=== GIVEN RECORDS ===

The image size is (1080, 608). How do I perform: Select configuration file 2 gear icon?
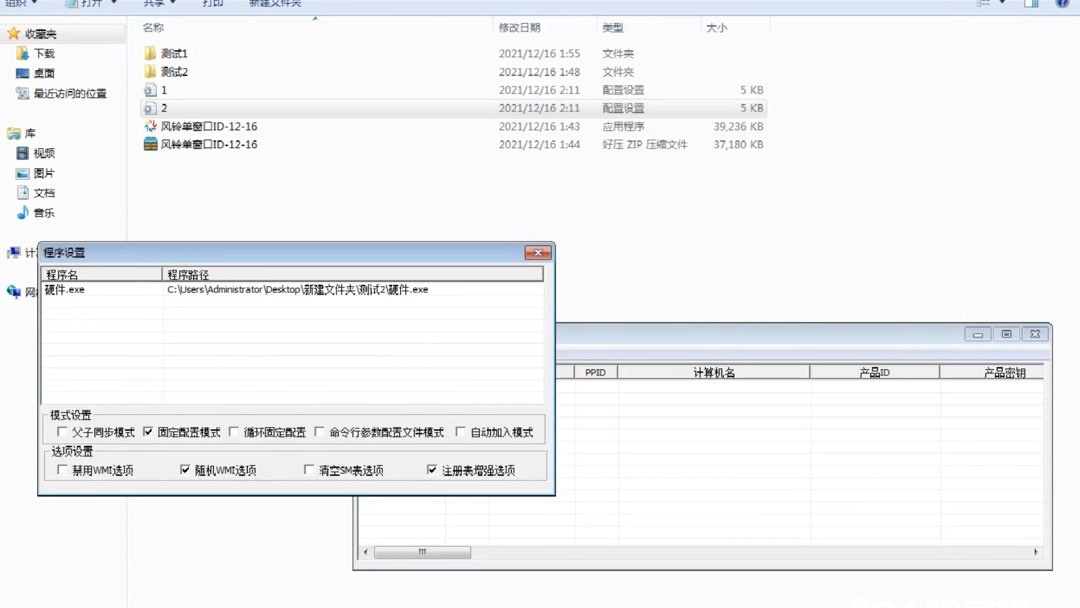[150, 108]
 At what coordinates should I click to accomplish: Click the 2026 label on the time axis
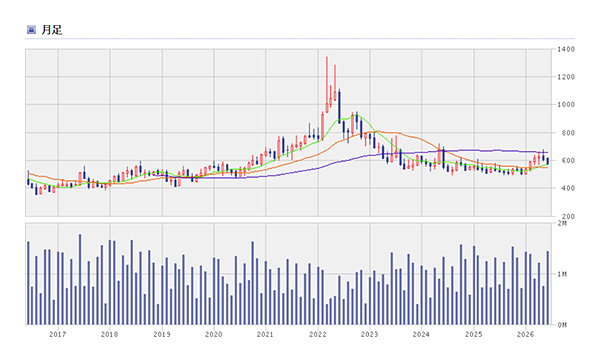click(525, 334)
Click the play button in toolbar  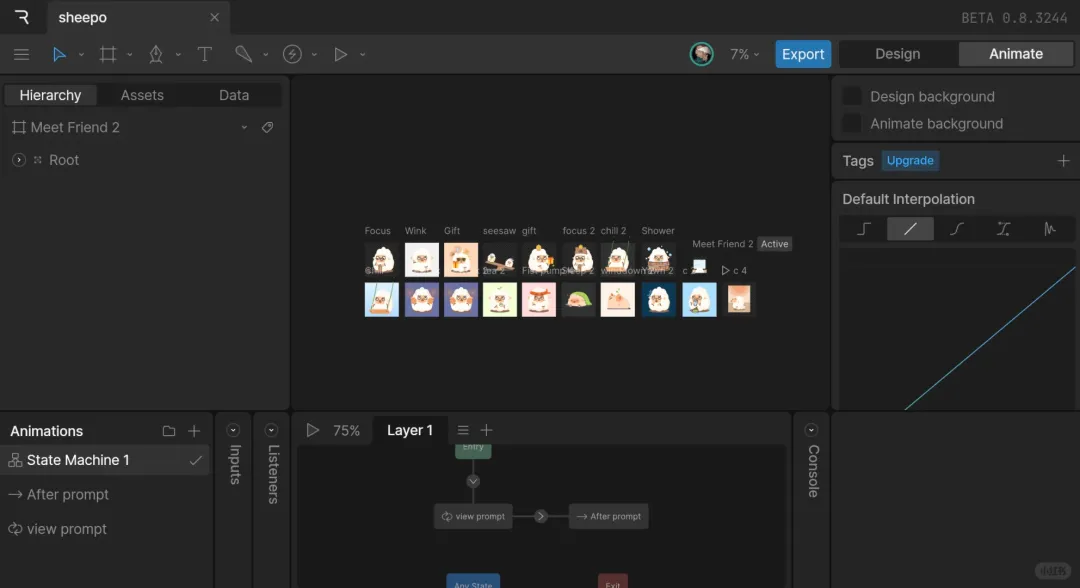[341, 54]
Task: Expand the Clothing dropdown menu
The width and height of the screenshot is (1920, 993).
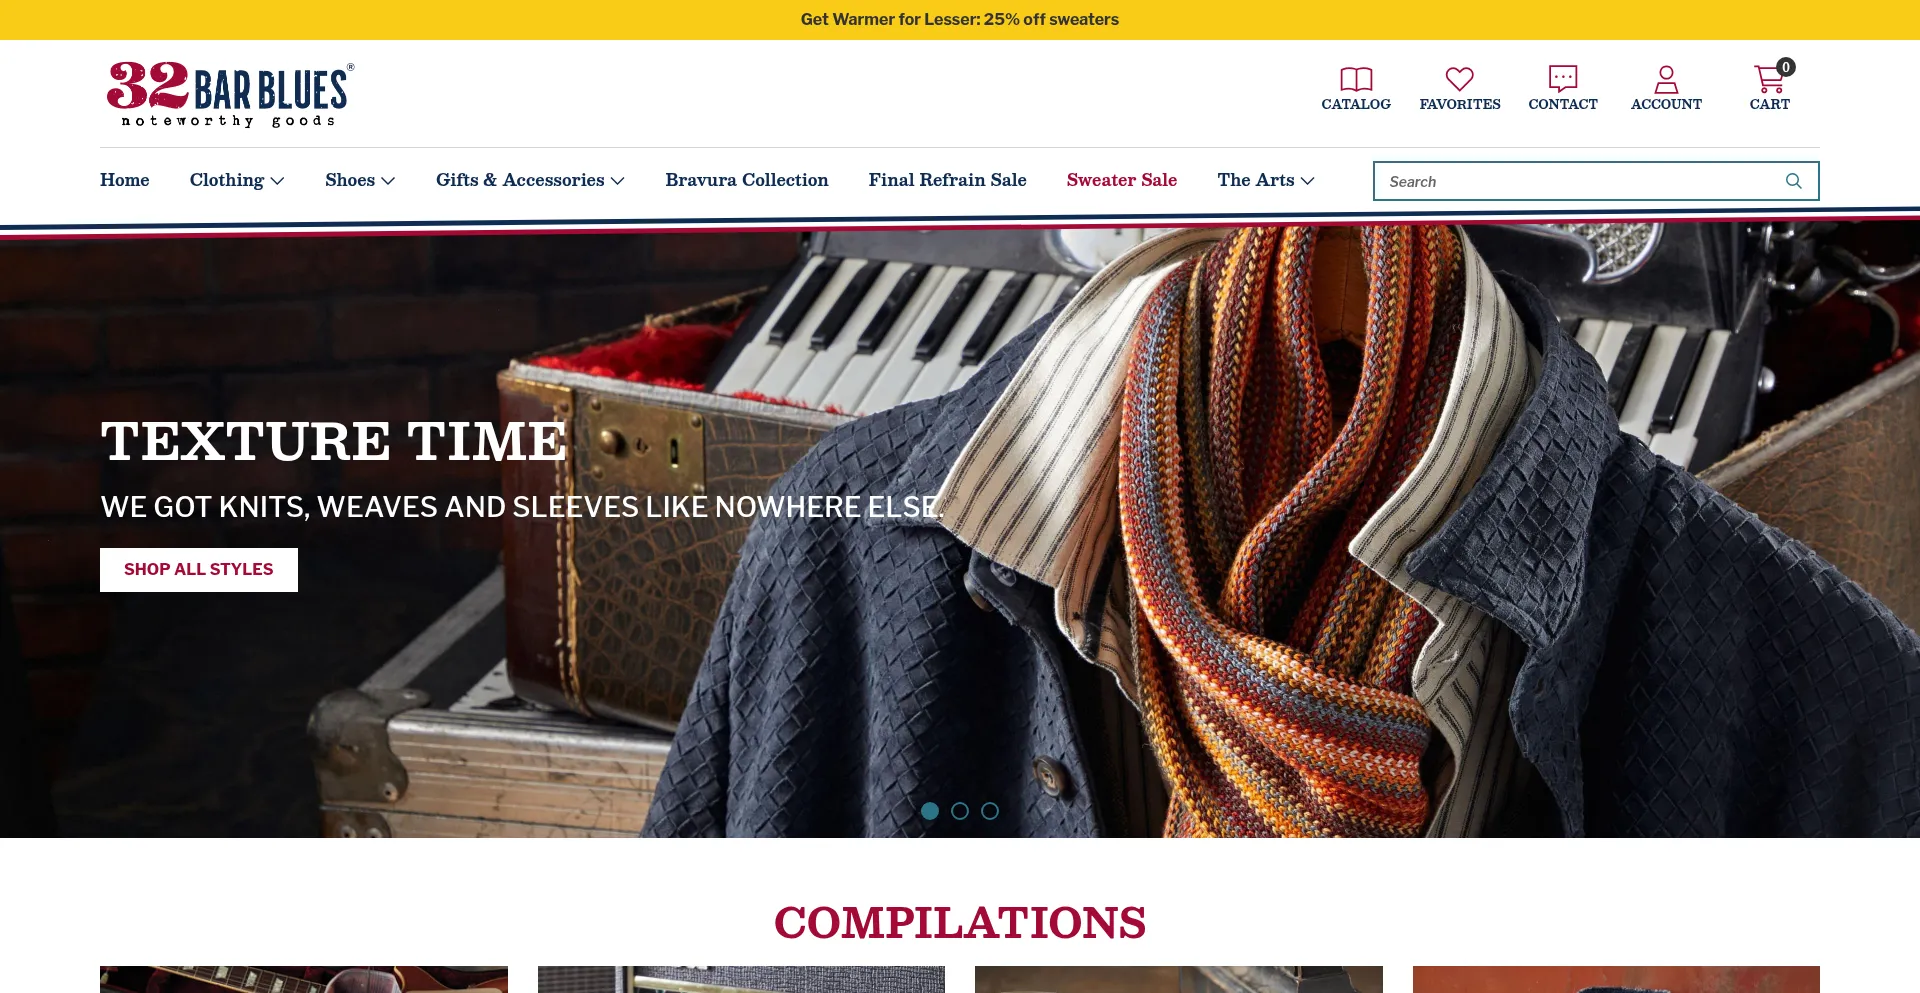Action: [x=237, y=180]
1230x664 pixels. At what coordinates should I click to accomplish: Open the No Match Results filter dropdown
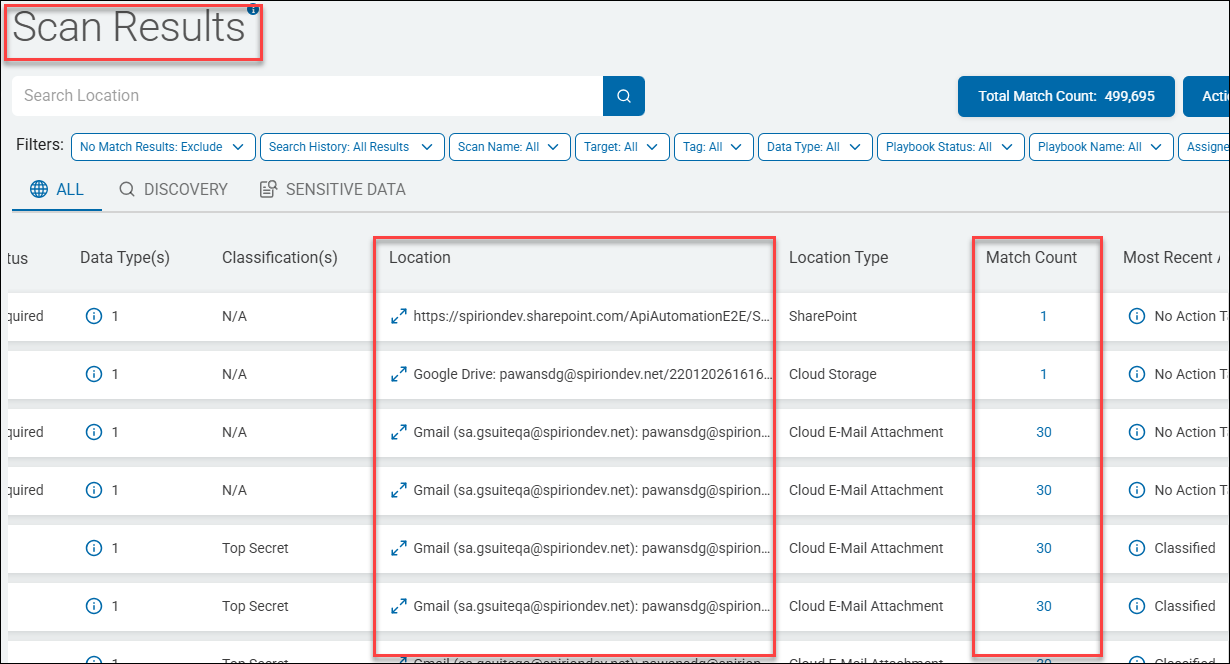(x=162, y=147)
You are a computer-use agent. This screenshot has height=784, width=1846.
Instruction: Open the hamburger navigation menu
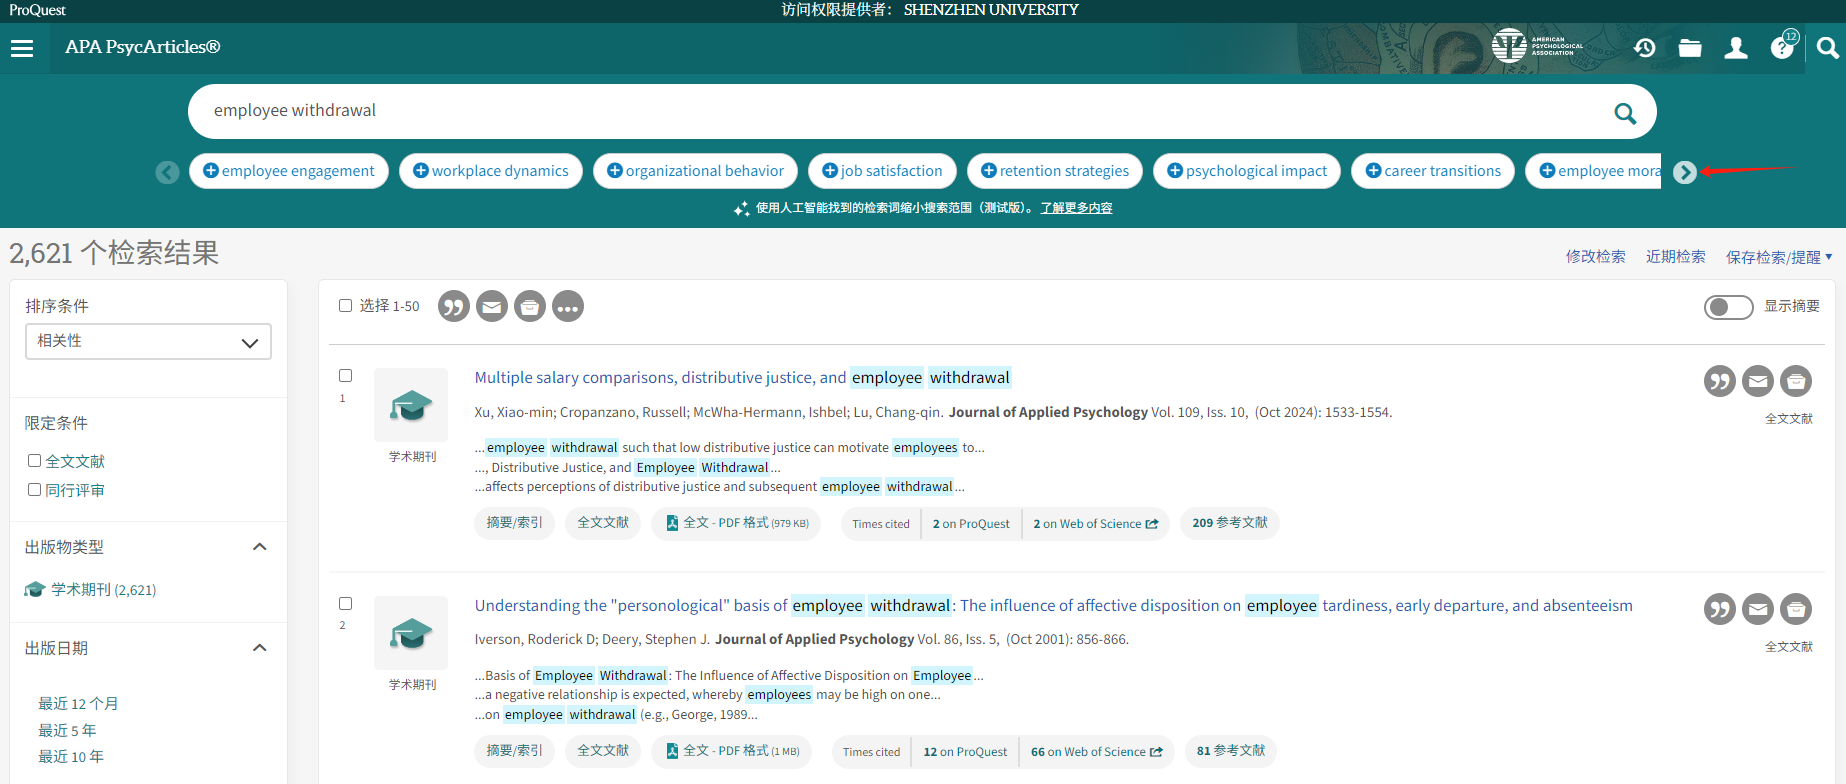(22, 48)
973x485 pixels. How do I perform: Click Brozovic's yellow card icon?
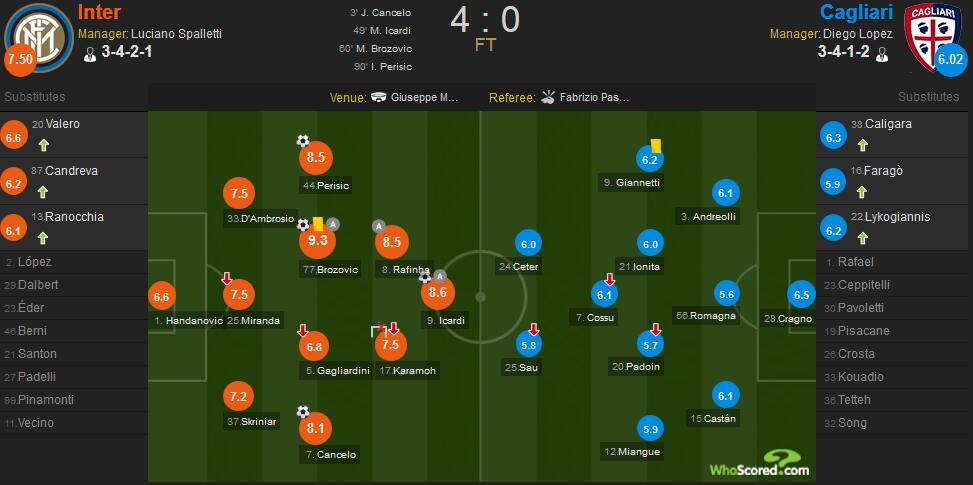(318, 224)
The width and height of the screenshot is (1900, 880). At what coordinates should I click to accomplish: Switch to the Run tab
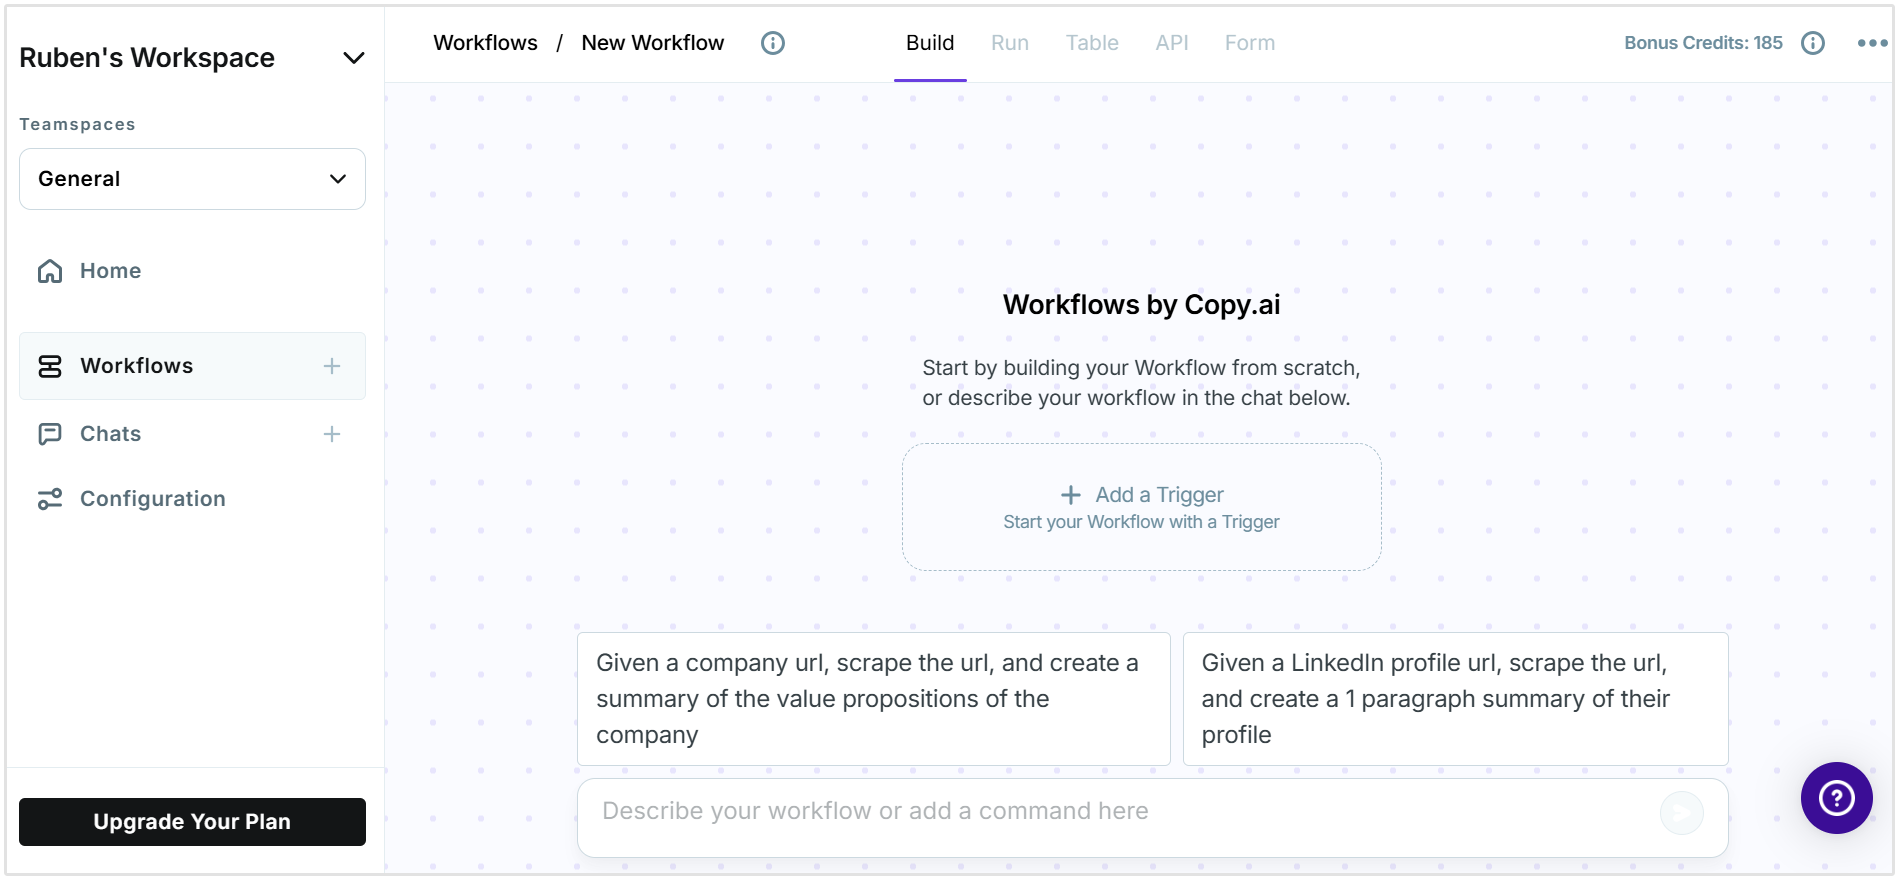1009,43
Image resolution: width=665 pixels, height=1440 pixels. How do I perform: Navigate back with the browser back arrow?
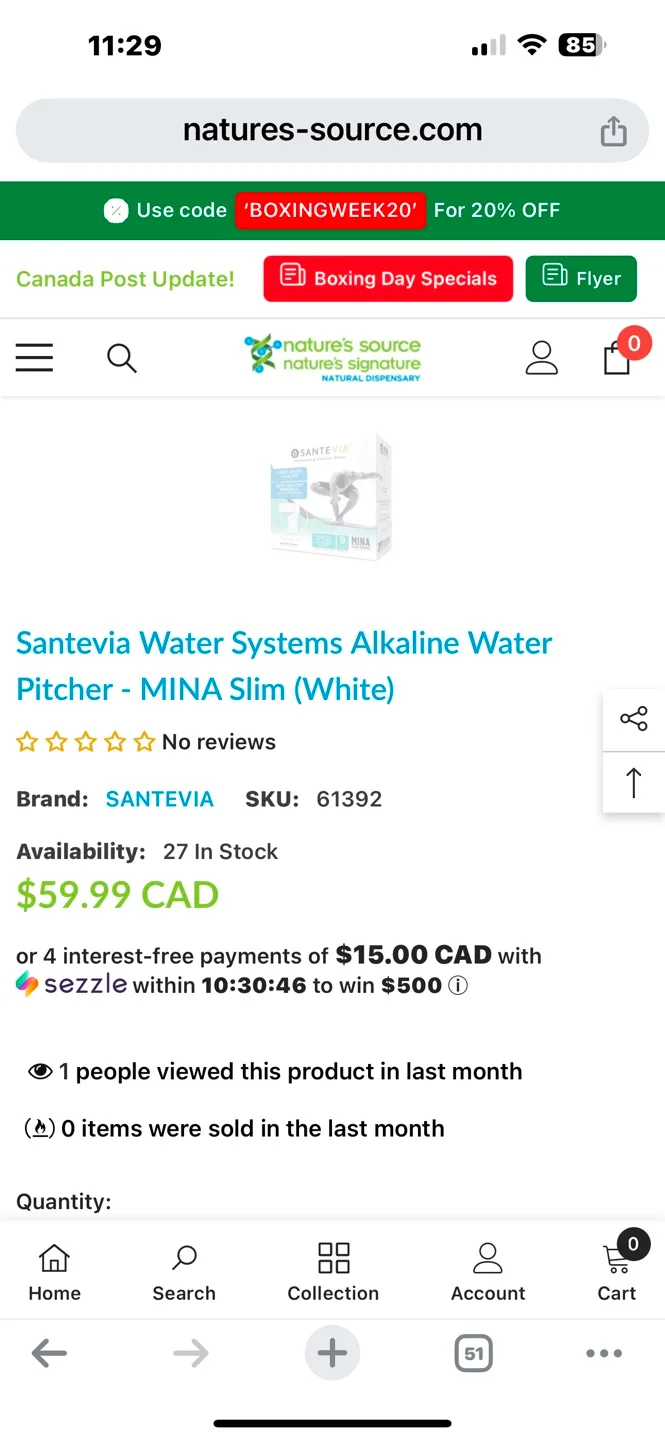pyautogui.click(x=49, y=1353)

===

Pictures stay out of the copy. Reproduce exactly the lines from the one containing "1230x664 pixels. At" through the last line of the records above, both included.

1230x664 pixels. At what coordinates should I click to accomplish: Open the No Match Results filter dropdown
(x=162, y=147)
You are a computer-use agent. This screenshot has height=784, width=1846.
Instruction: Open the hamburger navigation menu
(22, 48)
973x485 pixels. How do I perform: Click Brozovic's yellow card icon?
(318, 224)
The width and height of the screenshot is (1900, 880). At what coordinates should I click to accomplish: Switch to the Run tab
1009,43
Image resolution: width=665 pixels, height=1440 pixels. How do I perform: Navigate back with the browser back arrow?
pyautogui.click(x=49, y=1353)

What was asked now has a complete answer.